* **Challenge**: Reproduce every line of the listing below character for character, keeping the original line order.
___ Rows
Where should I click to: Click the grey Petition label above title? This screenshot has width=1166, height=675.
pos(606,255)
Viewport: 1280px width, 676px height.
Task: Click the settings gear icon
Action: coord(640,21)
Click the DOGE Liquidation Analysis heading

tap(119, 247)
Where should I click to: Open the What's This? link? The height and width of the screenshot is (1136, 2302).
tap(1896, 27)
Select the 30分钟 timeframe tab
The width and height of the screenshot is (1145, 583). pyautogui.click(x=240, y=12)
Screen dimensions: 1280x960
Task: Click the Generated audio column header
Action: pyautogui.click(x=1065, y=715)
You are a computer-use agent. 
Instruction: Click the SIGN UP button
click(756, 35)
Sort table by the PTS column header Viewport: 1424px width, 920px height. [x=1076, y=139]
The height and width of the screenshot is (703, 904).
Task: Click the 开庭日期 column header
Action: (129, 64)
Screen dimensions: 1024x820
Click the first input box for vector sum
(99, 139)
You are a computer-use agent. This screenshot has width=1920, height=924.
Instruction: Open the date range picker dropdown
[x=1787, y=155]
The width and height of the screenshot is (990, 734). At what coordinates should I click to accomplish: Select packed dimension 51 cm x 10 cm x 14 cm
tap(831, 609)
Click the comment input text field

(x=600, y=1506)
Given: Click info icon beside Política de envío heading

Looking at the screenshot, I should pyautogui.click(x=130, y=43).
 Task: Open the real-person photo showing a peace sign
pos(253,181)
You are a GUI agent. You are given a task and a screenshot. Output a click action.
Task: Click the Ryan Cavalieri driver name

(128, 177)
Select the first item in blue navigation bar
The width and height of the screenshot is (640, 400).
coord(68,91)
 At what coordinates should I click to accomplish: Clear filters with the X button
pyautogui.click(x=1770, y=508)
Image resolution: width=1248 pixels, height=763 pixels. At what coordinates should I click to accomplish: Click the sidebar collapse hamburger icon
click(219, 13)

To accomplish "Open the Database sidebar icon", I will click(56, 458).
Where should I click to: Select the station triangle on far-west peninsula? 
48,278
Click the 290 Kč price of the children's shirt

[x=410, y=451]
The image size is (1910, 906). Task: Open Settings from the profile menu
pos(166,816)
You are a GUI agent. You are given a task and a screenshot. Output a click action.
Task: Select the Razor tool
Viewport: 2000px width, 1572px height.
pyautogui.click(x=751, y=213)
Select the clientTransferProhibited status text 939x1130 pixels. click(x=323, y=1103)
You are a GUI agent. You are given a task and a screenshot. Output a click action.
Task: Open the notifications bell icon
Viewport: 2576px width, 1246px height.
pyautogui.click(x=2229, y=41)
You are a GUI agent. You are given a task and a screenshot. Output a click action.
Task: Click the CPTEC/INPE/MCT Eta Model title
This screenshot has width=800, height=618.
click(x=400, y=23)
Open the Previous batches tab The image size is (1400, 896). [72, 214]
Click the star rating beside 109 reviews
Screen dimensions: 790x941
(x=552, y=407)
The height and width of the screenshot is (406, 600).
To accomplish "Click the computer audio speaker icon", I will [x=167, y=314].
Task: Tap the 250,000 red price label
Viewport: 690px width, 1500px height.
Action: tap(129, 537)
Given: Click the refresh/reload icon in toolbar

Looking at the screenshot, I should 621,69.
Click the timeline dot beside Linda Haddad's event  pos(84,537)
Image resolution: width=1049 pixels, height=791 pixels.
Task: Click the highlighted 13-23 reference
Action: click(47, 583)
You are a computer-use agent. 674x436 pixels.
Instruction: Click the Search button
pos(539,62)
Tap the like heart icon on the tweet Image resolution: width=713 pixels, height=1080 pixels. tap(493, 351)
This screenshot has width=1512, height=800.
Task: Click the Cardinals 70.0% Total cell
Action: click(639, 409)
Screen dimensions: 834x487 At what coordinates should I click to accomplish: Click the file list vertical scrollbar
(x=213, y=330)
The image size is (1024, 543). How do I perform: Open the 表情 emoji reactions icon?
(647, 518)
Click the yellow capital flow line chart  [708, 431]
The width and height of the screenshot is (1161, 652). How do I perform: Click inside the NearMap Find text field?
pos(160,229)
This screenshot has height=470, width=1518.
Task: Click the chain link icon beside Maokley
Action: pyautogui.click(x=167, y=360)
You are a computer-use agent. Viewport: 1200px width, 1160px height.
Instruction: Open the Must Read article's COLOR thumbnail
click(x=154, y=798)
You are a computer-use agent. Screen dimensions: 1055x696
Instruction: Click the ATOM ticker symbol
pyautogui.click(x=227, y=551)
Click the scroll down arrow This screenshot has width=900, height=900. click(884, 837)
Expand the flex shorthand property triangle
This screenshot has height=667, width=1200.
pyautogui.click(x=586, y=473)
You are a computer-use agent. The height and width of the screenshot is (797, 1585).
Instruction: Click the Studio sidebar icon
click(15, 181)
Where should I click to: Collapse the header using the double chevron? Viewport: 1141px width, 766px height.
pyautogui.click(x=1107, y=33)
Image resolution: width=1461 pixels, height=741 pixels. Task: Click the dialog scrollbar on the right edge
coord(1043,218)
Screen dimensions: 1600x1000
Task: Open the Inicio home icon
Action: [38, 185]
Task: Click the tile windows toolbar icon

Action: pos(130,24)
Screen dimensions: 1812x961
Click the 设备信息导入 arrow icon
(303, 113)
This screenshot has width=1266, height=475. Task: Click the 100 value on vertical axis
______
* **Result of this task**:
Where should I click to: Click the grey Petition label above title? This screenshot has width=1166, height=675.
pos(606,255)
Viewport: 1280px width, 676px height.
Task: Click the settings gear icon
Action: coord(640,21)
Click the DOGE Liquidation Analysis heading

tap(119, 247)
Where should I click to: Open the What's This? link? The height and width of the screenshot is (1136, 2302).
tap(1896, 27)
Select the 30分钟 timeframe tab
The width and height of the screenshot is (1145, 583). pyautogui.click(x=240, y=12)
Screen dimensions: 1280x960
Task: Click the Generated audio column header
Action: pyautogui.click(x=1065, y=715)
You are a computer-use agent. 
Instruction: Click the SIGN UP button
click(756, 35)
Sort table by the PTS column header Viewport: 1424px width, 920px height. [x=1076, y=139]
The height and width of the screenshot is (703, 904).
Task: Click the 开庭日期 column header
Action: (129, 64)
Screen dimensions: 1024x820
Click the first input box for vector sum
(99, 139)
You are a computer-use agent. This screenshot has width=1920, height=924.
Instruction: Open the date range picker dropdown
[x=1787, y=155]
The width and height of the screenshot is (990, 734). At what coordinates should I click to accomplish: Select packed dimension 51 cm x 10 cm x 14 cm
tap(831, 609)
Click the comment input text field

(x=600, y=1506)
Given: Click info icon beside Política de envío heading

Looking at the screenshot, I should pyautogui.click(x=130, y=43).
 Task: Open the real-person photo showing a peace sign
pos(253,181)
You are a GUI agent. You are given a task and a screenshot. Output a click action.
Task: Click the Ryan Cavalieri driver name

(128, 177)
Select the first item in blue navigation bar
The width and height of the screenshot is (640, 400).
coord(68,91)
 At what coordinates should I click to accomplish: Clear filters with the X button
pyautogui.click(x=1770, y=508)
Image resolution: width=1248 pixels, height=763 pixels. At what coordinates should I click to accomplish: Click the sidebar collapse hamburger icon
click(219, 13)

To accomplish "Open the Database sidebar icon", I will click(56, 458).
Where should I click to: Select the station triangle on far-west peninsula? 
48,278
Click the 290 Kč price of the children's shirt

[x=410, y=451]
The image size is (1910, 906). Task: Open Settings from the profile menu
pos(166,816)
You are a GUI agent. You are given a task and a screenshot. Output a click action.
Task: Select the Razor tool
Viewport: 2000px width, 1572px height.
pyautogui.click(x=751, y=213)
Select the clientTransferProhibited status text 939x1130 pixels. click(x=323, y=1103)
You are a GUI agent. You are given a task and a screenshot. Output a click action.
Task: Open the notifications bell icon
Viewport: 2576px width, 1246px height.
pyautogui.click(x=2229, y=41)
You are a GUI agent. You are given a task and a screenshot. Output a click action.
Task: Click the CPTEC/INPE/MCT Eta Model title
This screenshot has width=800, height=618.
click(x=400, y=23)
Open the Previous batches tab The image size is (1400, 896). [72, 214]
Click the star rating beside 109 reviews
Screen dimensions: 790x941
(x=552, y=407)
The height and width of the screenshot is (406, 600).
To accomplish "Click the computer audio speaker icon", I will [x=167, y=314].
Task: Tap the 250,000 red price label
Viewport: 690px width, 1500px height.
Action: tap(129, 537)
Given: Click the refresh/reload icon in toolbar

Looking at the screenshot, I should 621,69.
Click the timeline dot beside Linda Haddad's event  pos(84,537)
Image resolution: width=1049 pixels, height=791 pixels.
Task: Click the highlighted 13-23 reference
Action: click(47, 583)
You are a computer-use agent. 674x436 pixels.
Instruction: Click the Search button
pos(539,62)
Tap the like heart icon on the tweet Image resolution: width=713 pixels, height=1080 pixels. tap(493, 351)
This screenshot has width=1512, height=800.
Task: Click the Cardinals 70.0% Total cell
Action: click(639, 409)
Screen dimensions: 834x487 At what coordinates should I click to accomplish: Click the file list vertical scrollbar
(x=213, y=330)
The image size is (1024, 543). How do I perform: Open the 表情 emoji reactions icon?
(647, 518)
Click the yellow capital flow line chart  [708, 431]
The width and height of the screenshot is (1161, 652). How do I perform: Click inside the NearMap Find text field?
pos(160,229)
This screenshot has height=470, width=1518.
Task: Click the chain link icon beside Maokley
Action: pyautogui.click(x=167, y=360)
You are a computer-use agent. Viewport: 1200px width, 1160px height.
Instruction: Open the Must Read article's COLOR thumbnail
click(x=154, y=798)
You are a computer-use agent. Screen dimensions: 1055x696
Instruction: Click the ATOM ticker symbol
pyautogui.click(x=227, y=551)
Click the scroll down arrow This screenshot has width=900, height=900. click(884, 837)
Expand the flex shorthand property triangle
This screenshot has height=667, width=1200.
pyautogui.click(x=586, y=473)
You are a computer-use agent. The height and width of the screenshot is (797, 1585).
Instruction: Click the Studio sidebar icon
click(15, 181)
Where should I click to: Collapse the header using the double chevron? Viewport: 1141px width, 766px height.
pyautogui.click(x=1107, y=33)
Image resolution: width=1461 pixels, height=741 pixels. Task: Click the dialog scrollbar on the right edge
coord(1043,218)
Screen dimensions: 1600x1000
Task: Open the Inicio home icon
Action: [38, 185]
Task: Click the tile windows toolbar icon

Action: pos(130,24)
Screen dimensions: 1812x961
Click the 设备信息导入 arrow icon
(303, 113)
This screenshot has width=1266, height=475. Task: Click the 100 value on vertical axis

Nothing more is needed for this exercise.